======== Data supplied ========

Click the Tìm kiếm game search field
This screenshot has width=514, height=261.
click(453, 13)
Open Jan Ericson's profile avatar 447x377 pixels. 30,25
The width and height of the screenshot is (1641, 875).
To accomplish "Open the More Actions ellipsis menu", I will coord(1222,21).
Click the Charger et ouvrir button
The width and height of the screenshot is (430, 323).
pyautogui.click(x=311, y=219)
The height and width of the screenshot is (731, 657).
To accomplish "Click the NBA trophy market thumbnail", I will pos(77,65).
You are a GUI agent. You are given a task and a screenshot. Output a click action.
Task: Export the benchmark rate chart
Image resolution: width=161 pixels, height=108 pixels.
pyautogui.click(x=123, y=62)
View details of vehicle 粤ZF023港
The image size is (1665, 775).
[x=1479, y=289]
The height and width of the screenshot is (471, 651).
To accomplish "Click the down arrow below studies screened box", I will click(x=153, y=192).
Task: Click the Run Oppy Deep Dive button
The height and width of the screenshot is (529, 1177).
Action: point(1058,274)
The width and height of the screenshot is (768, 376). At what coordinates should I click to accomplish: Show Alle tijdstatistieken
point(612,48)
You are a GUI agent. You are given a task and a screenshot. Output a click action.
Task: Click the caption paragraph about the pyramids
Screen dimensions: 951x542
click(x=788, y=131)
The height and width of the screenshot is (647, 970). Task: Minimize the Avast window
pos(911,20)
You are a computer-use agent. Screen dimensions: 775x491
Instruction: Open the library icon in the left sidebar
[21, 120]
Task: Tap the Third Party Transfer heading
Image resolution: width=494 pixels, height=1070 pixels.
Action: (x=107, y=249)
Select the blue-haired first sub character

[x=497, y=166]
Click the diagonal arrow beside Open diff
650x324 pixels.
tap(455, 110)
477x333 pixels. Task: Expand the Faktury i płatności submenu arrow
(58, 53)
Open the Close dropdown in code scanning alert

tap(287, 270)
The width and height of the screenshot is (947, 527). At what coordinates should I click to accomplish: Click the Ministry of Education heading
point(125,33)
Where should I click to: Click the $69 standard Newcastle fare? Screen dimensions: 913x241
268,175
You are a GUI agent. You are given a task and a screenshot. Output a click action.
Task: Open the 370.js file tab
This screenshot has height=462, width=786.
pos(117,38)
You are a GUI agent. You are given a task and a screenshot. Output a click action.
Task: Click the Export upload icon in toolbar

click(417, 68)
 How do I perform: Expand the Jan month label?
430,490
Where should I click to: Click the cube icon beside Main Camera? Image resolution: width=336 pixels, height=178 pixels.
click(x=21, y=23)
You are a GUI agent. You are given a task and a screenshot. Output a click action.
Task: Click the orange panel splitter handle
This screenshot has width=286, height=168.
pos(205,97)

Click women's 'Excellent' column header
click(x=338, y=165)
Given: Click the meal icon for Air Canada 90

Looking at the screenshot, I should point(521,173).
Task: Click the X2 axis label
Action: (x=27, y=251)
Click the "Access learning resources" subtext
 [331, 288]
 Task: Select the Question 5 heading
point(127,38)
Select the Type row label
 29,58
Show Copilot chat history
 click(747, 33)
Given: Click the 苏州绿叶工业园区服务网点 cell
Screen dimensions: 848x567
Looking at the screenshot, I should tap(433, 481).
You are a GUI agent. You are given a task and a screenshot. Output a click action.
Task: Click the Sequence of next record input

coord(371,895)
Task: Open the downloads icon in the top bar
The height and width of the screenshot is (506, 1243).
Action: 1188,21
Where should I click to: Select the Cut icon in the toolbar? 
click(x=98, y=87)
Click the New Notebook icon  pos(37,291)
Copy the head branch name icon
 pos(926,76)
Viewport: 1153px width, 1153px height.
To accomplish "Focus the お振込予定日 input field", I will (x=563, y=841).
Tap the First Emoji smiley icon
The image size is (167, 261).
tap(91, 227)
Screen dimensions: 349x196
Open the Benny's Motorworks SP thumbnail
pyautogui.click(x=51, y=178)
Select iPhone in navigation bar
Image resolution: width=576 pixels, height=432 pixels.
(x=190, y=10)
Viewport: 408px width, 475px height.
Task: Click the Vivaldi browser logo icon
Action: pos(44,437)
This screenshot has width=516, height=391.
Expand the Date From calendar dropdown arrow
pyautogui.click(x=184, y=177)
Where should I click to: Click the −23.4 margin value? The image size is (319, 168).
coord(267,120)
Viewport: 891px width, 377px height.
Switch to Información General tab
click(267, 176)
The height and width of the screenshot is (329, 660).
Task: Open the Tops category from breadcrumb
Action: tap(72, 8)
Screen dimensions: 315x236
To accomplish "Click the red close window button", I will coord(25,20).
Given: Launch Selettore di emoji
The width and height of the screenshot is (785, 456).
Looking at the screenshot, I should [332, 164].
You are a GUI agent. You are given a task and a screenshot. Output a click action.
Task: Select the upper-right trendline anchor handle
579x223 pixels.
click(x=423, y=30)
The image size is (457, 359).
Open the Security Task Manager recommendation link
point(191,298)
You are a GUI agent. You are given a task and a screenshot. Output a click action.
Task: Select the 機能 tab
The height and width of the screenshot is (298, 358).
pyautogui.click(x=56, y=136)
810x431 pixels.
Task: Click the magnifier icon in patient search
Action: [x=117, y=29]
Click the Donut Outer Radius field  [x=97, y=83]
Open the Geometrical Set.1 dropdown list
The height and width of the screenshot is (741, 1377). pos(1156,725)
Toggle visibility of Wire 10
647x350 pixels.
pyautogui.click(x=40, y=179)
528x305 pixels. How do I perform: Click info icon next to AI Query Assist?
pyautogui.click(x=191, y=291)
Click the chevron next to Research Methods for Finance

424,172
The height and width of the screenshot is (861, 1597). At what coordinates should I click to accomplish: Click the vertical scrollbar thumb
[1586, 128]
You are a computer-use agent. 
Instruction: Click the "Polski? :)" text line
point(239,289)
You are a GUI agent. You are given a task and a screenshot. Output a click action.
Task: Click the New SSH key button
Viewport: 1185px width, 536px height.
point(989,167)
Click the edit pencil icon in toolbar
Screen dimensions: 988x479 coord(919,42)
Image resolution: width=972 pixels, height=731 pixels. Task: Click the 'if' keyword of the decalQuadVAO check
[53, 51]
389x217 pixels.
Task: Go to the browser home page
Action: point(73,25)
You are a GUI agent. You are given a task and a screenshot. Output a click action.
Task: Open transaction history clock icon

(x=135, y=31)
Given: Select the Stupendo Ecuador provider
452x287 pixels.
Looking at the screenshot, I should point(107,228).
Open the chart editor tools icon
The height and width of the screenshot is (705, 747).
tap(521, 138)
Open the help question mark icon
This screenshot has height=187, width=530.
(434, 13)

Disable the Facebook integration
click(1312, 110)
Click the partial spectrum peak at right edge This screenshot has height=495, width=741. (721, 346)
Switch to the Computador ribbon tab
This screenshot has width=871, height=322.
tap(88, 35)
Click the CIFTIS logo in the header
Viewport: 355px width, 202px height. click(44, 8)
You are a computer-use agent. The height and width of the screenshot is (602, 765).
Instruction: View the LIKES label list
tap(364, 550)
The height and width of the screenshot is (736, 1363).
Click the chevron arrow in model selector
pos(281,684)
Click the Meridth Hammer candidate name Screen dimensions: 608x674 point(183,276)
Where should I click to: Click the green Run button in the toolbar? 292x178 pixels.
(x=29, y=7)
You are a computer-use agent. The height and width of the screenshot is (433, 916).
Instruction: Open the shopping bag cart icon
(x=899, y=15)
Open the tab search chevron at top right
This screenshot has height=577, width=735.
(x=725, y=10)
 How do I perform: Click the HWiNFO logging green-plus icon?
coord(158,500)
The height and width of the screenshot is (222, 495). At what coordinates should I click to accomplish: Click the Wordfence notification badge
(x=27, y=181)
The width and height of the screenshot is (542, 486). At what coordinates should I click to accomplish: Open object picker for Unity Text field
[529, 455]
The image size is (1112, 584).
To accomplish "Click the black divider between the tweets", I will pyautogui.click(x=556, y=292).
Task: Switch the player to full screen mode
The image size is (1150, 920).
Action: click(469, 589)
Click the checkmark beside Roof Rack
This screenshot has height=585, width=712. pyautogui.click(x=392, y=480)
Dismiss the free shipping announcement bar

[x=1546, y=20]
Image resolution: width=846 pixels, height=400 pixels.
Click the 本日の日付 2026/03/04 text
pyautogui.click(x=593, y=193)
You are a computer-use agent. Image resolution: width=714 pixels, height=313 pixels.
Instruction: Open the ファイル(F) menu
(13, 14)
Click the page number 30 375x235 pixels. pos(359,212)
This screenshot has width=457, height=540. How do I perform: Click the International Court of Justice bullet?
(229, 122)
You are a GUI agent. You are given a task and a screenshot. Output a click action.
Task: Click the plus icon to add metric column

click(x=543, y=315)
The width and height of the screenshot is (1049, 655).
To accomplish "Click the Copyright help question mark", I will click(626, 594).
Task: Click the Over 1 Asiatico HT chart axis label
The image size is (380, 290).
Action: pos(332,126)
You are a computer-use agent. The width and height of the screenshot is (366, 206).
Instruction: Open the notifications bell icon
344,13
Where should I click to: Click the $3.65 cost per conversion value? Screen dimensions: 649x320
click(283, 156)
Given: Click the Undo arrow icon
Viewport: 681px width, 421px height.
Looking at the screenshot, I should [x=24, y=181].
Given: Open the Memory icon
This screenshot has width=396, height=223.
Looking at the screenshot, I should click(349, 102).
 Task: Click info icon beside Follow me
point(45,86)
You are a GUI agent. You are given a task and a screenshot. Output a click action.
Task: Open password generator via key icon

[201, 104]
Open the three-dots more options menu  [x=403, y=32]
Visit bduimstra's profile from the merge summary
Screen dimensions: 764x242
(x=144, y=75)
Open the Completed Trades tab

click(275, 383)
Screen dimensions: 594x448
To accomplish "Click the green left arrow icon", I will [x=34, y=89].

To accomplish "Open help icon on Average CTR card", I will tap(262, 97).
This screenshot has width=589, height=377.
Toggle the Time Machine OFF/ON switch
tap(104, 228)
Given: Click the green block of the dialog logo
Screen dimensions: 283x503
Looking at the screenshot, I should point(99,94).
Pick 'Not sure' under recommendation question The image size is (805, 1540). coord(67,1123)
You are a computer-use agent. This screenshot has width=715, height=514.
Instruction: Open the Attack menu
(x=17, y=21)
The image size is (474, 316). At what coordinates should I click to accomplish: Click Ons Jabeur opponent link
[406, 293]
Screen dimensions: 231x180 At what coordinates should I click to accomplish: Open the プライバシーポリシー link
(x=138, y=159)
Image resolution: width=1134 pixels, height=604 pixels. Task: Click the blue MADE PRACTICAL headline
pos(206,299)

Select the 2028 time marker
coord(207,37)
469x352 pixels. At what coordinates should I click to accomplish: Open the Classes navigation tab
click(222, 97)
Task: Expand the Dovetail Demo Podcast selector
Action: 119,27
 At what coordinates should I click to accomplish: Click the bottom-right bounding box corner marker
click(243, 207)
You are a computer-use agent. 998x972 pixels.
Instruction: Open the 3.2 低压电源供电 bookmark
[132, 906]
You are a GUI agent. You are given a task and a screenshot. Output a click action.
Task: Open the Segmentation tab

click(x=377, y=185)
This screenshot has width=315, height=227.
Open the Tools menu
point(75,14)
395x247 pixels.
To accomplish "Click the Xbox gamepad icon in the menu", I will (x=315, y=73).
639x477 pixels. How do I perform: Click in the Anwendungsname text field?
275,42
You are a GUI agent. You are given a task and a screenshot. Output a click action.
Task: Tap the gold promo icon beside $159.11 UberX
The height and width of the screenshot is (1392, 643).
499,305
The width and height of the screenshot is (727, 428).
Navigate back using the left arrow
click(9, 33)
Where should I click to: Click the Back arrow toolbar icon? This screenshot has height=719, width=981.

========

Requirement.
In the listing above, find the line containing "This screenshot has height=462, width=786." and the line containing "Viewport: 1153px width, 1153px height.", then repeat those two lines and everything between them exactly.

Answer to this task.
This screenshot has height=462, width=786.
pos(117,38)
You are a GUI agent. You are given a task and a screenshot. Output a click action.
Task: Click the Export upload icon in toolbar

click(417, 68)
 How do I perform: Expand the Jan month label?
430,490
Where should I click to: Click the cube icon beside Main Camera? Image resolution: width=336 pixels, height=178 pixels.
click(x=21, y=23)
You are a GUI agent. You are given a task and a screenshot. Output a click action.
Task: Click the orange panel splitter handle
This screenshot has width=286, height=168.
pos(205,97)

Click women's 'Excellent' column header
click(x=338, y=165)
Given: Click the meal icon for Air Canada 90

Looking at the screenshot, I should point(521,173).
Task: Click the X2 axis label
Action: (x=27, y=251)
Click the "Access learning resources" subtext
 [331, 288]
 Task: Select the Question 5 heading
point(127,38)
Select the Type row label
 29,58
Show Copilot chat history
 click(747, 33)
Given: Click the 苏州绿叶工业园区服务网点 cell
Screen dimensions: 848x567
Looking at the screenshot, I should tap(433, 481).
You are a GUI agent. You are given a task and a screenshot. Output a click action.
Task: Click the Sequence of next record input

coord(371,895)
Task: Open the downloads icon in the top bar
The height and width of the screenshot is (506, 1243).
Action: 1188,21
Where should I click to: Select the Cut icon in the toolbar? 
click(x=98, y=87)
Click the New Notebook icon  pos(37,291)
Copy the head branch name icon
 pos(926,76)
Viewport: 1153px width, 1153px height.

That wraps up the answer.